WASHINGTON -- The District of Columbia is facing its worst financial crisis since entering the public credit markets in 1984 and "must make drastic cuts to regain budget control," Moody's Investors Service said yesterday.
The rating agency said "it is hard to envision a long-term solution without additional federal support or expanded local revenue raising power" because the worsening financial problems are so big and complex.
But the district's relationship with the federal government is increasingly uncertain as public and congressional scrutiny of the district increases in response to the budget stress, Moody's said.
This relationship is "important" because the federal government makes a substantial payment to the district -- $660 million in fiscal 1995 -- and approves the budget, sets debt limits, and controls some of the district's revenue raising powers, Moody's said.
Mayor Sharon Pratt Kelly and Mayor-elect Marion Barry are scheduled to meet with Moody's and Standard & Poor's Corp. analysts on Monday. District council chairman David Clarke may also attend the meetings, which initially were planned for this Friday.
Moody's rates the district's uninsured general obligation debt Baa and its insured debt Aaa. Standard & Poor's rates the district's uninsured GO debt A-minus with a negative outlook, and its insured debt AAA. The district has about $3.4 billion in outstanding GO debt.
Standard & Poor's recently issued a credit report sounding warnings similar to Moody's and calling for "strong management action" to control the budget.
The district's political and labor leaders must take "rapid action" to stabilize the financial decline, Moody's said. The district historically has been unable to make deep budget cuts, so even with political and labor support, "balanced operations may not be achievable unless almost immediate action is taken," the rating agency said.
"To close fiscal 1995 with balanced cash operations, the district must cut expenditures by $522 million, or raise revenues," Moody's siad.

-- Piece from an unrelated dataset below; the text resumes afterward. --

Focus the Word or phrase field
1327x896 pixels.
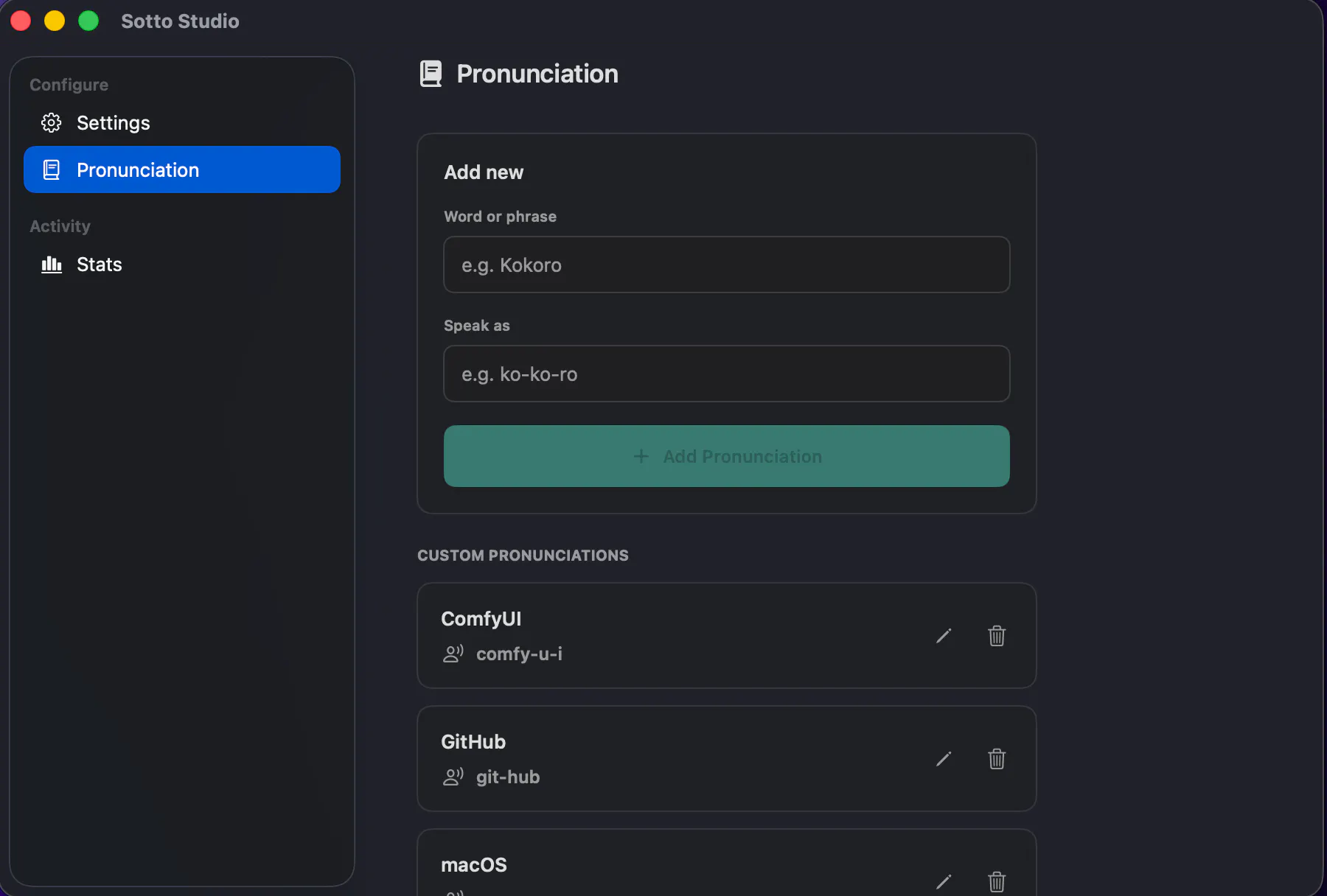click(x=727, y=265)
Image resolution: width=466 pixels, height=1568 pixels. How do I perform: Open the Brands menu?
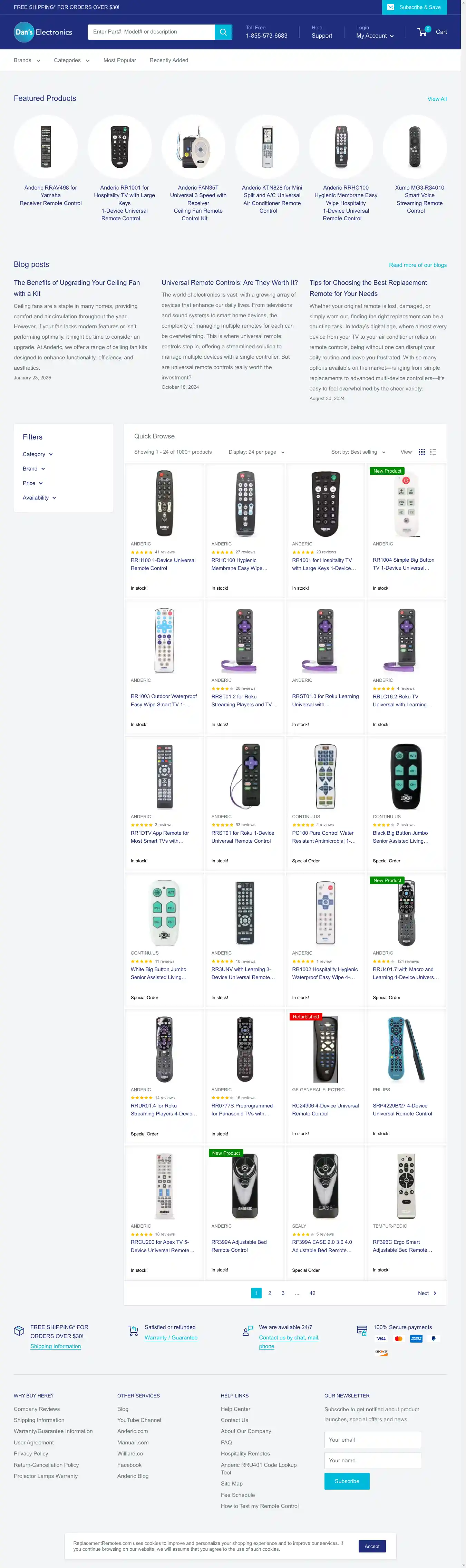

Any delays will require even deeper cuts, it said.
Moody's faulted the district council for not acting sooner on $140 million in congressionally mandated cuts that Kelly proposed in October. Since then, district officials have projected an additional $291 million budget shortfall for fiscal 1995, which would bring the deficit to $431 million. Fiscal 1995 ends Sept. 30.
Barry has yet to recommend specific cuts, but Kelly officials have said he agrees with their budget assessment.
To be effective, any budget balancing program must have a detailed strategy that specifies time frames and deadlines and provides for extensive reporting and monitoring, Moody's said.
The district cannot issue deficit funding bonds without compromising its capital program because of the district's debt limits, Moody's said. "Even if Congress relaxes the debt limits, the district's debt burden is already very high, especially if its sizable pension obligation is also considered," it said.
Debt service cannot exceed roughly 14% of revenues.